### Required action
Could you find every line in the entries below that holds the word "computer" and copy it?

[Items listed in a dataset]
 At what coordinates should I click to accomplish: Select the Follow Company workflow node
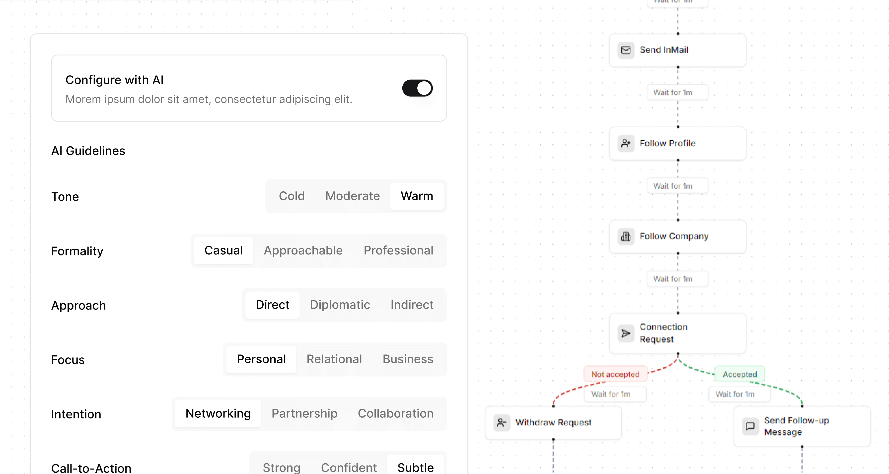click(x=677, y=236)
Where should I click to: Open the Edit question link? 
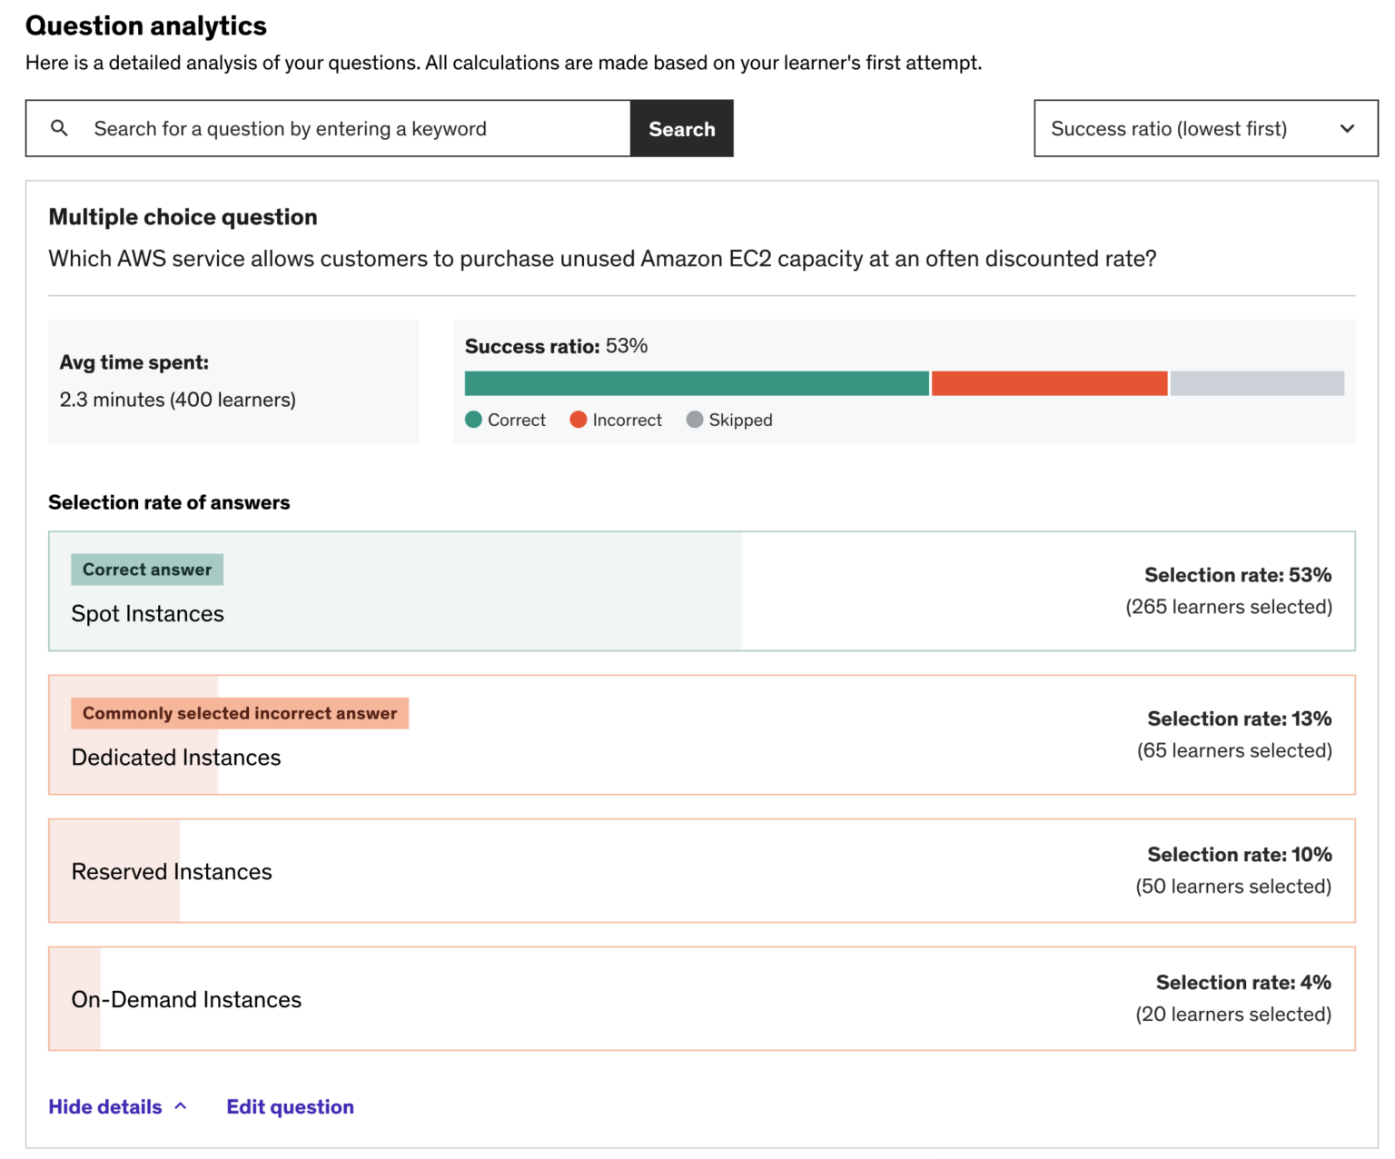[x=291, y=1106]
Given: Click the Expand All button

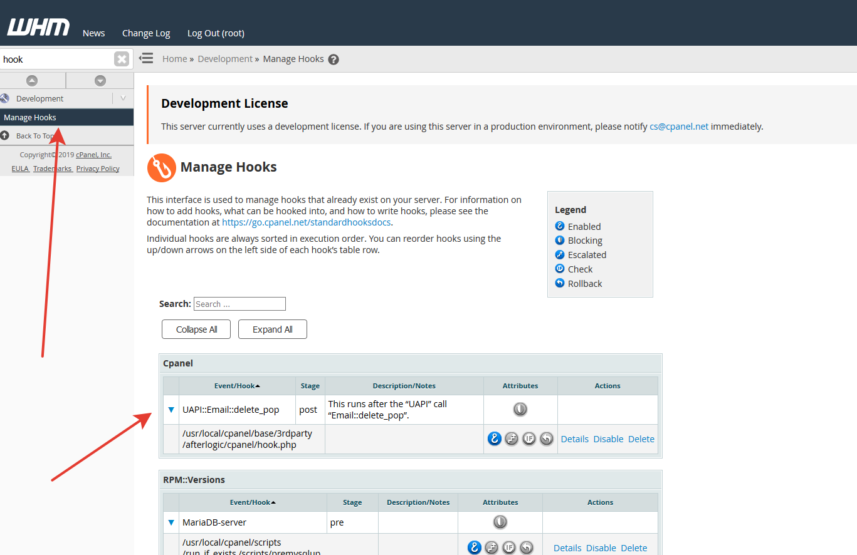Looking at the screenshot, I should pos(272,329).
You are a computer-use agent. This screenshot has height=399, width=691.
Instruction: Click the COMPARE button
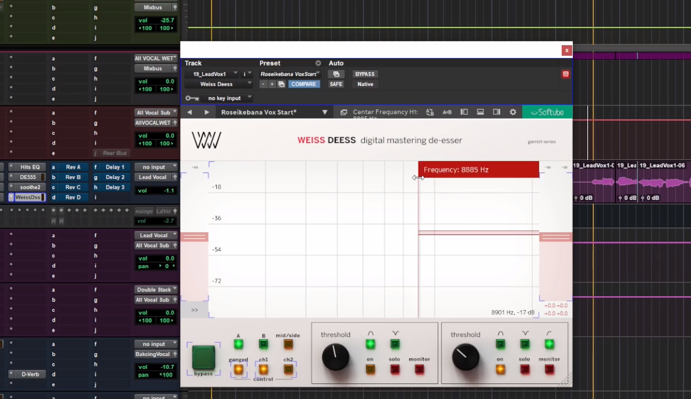tap(303, 84)
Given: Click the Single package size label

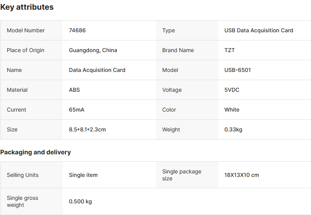Looking at the screenshot, I should [x=182, y=175].
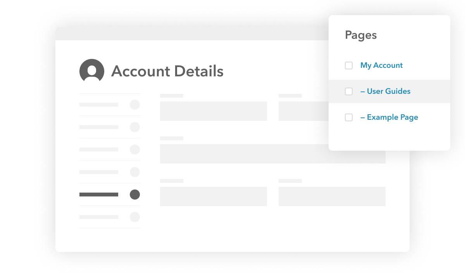This screenshot has height=279, width=465.
Task: Focus the top-left form input field
Action: coord(214,111)
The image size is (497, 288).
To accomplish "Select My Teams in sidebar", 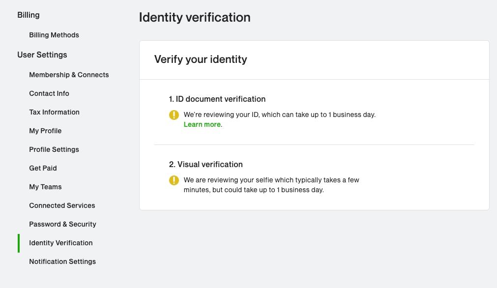I will [45, 187].
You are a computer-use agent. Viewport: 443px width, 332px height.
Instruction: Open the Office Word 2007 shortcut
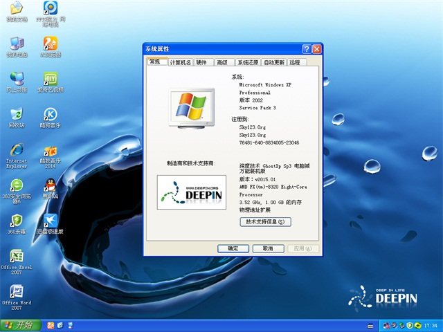16,291
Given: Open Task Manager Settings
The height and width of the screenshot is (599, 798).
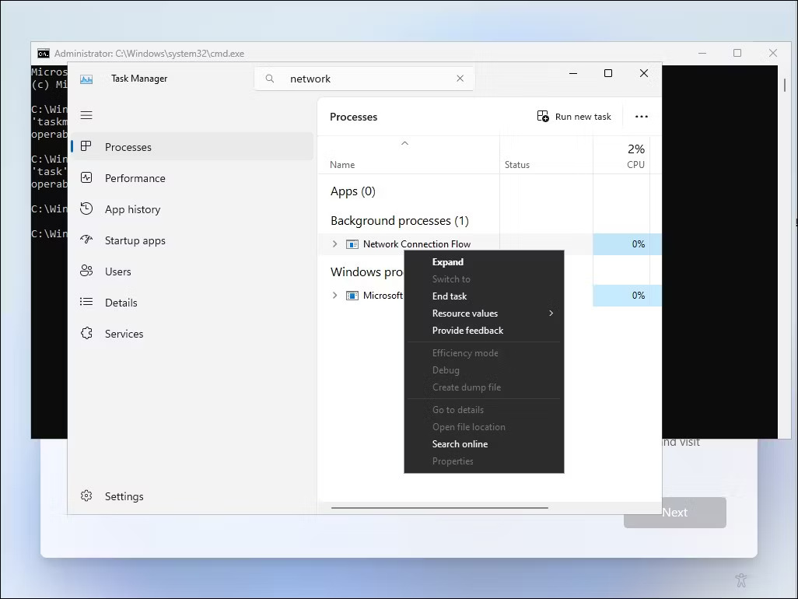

### Result for this exercise
You are a computer-use agent. This screenshot has height=399, width=691.
You are a computer-use agent. Viewport: 443px width, 332px height.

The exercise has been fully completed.